RECORD SET:
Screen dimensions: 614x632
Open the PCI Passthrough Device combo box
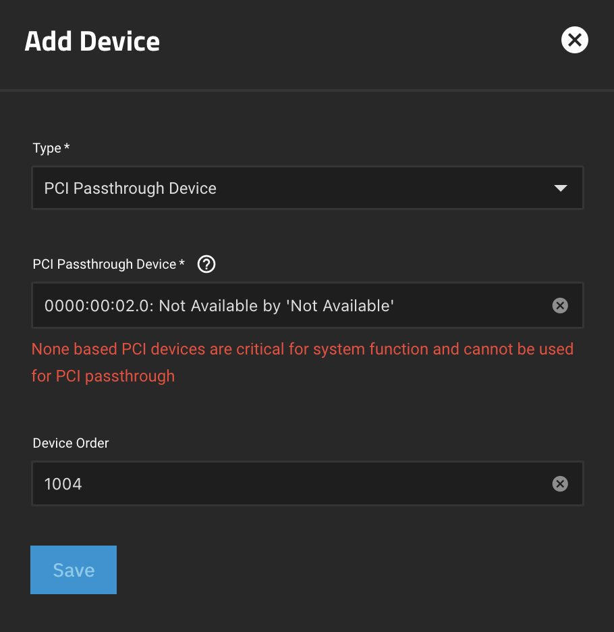pos(308,305)
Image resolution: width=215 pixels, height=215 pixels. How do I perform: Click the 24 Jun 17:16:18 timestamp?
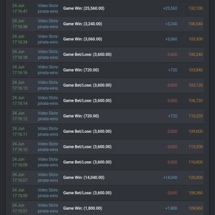[x=20, y=54]
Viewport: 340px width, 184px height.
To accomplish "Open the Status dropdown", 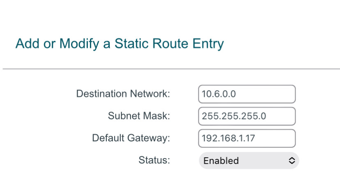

DIRECTIONS FOR THIS TASK: Each line of the data above needs to be retyped as it is, without any picture.

SOLUTION TO THIS PROBLEM:
Screen dimensions: 614x632
Open the PCI Passthrough Device combo box
pos(308,305)
Image resolution: width=215 pixels, height=215 pixels. How do I perform: Click the 24 Jun 17:16:18 timestamp?
[x=20, y=54]
Viewport: 340px width, 184px height.
To accomplish "Open the Status dropdown", 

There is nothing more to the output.